Yarberry's real last name was Johnson, according to history books. He is said to have changed his name to Yarberry after he murdered a man in his home state of Arkansas and left town to minimize shame to the family name.
"That might sound all well and good except that all the sudden on the genealogical Web site one day, I get a notice from somebody named Yarberry - Corey Yarberry - who actually says that he's related," Blake said. "Now there are two strings going two different directions. (In) history books, they're saying Yarberry wasn't his real name.
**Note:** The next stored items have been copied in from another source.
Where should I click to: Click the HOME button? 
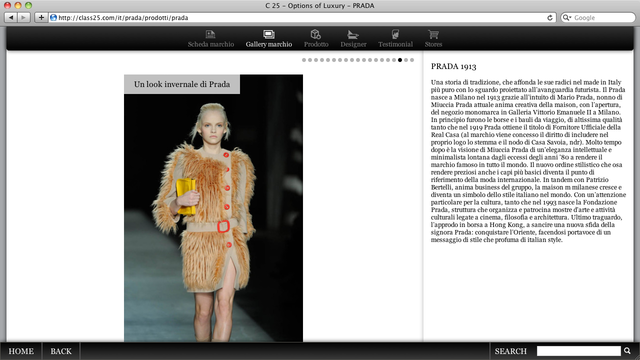coord(21,351)
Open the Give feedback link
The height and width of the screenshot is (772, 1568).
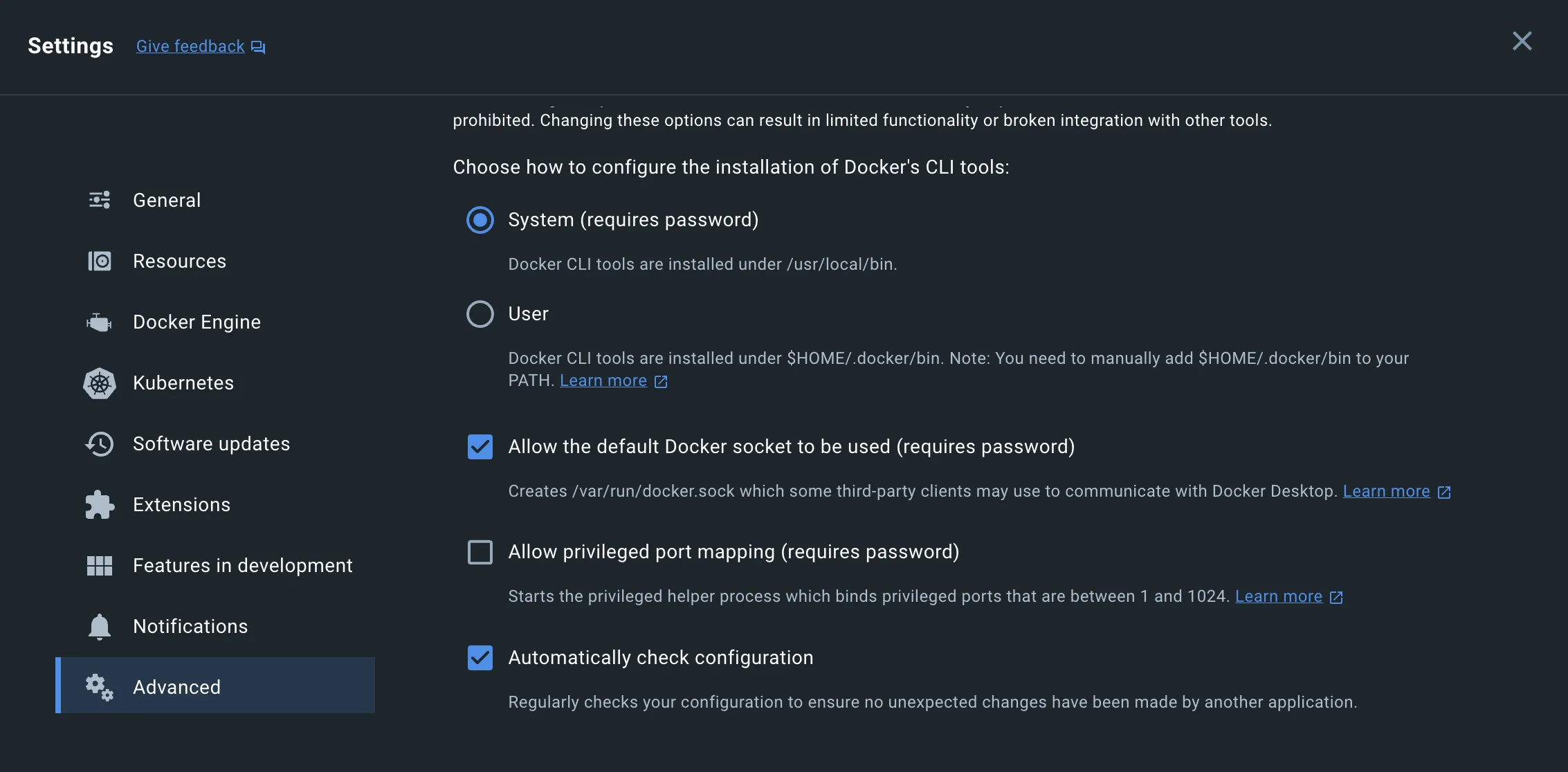coord(190,46)
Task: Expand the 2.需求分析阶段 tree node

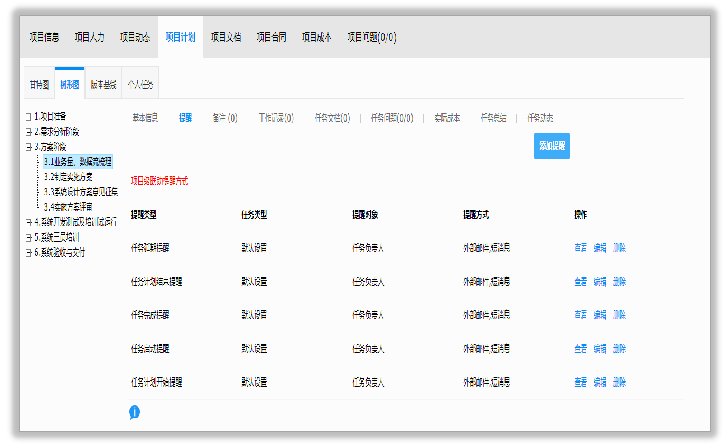Action: coord(28,131)
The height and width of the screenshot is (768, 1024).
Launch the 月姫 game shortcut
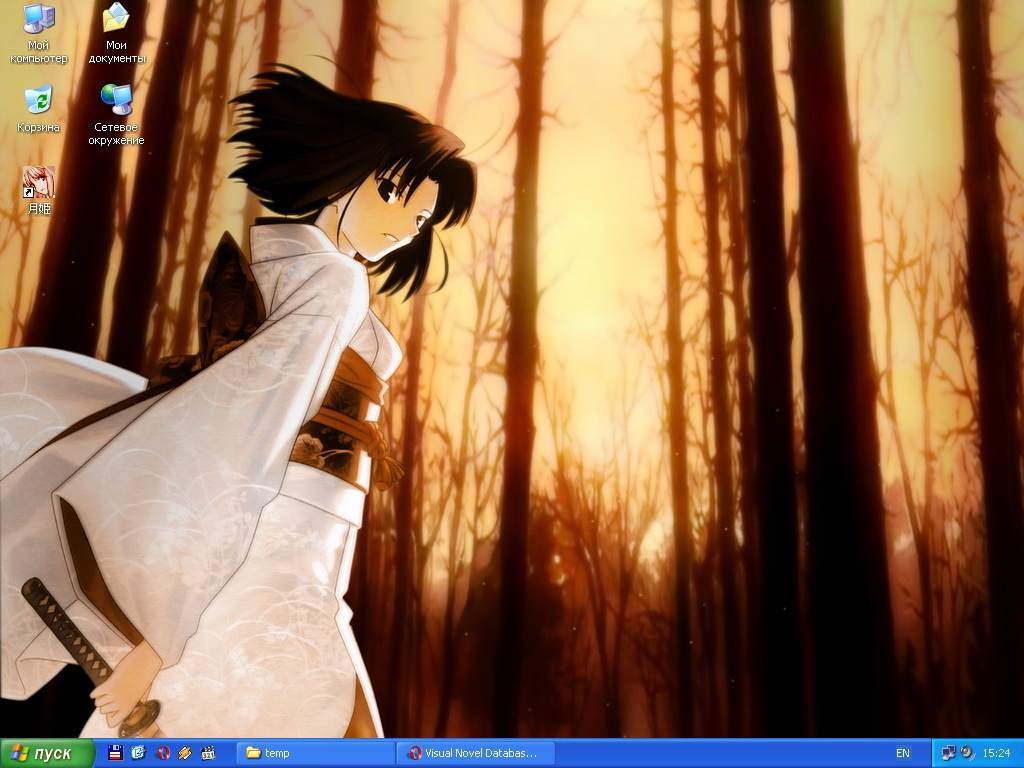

Yet I get this hit from the genealogy place that Yarberry was in fact a family member, and he sends me a photograph of Yarberry sitting in a chair in chains and irons preparing to be executed."
Instead of building gallows, officials hanged him with a newfangled death contraption that premiered in Las Vegas, N.M.
"It was one of the worst towns out West - it had a terrible reputation," Blake said. "It was nothing more than a frame with a pulley. They ran a rope through the pulley, put a hangman's noose on it. The other end of the pulley, they connected to about 500 pounds of counterweight. You simply stood there, put the rope around your neck. They cut the rope, the 500 pounds fell, which jerked him up off the ground so hard that if it didn't break your neck on the way up it broke your neck on the way down. They called it being jerked to Jesus."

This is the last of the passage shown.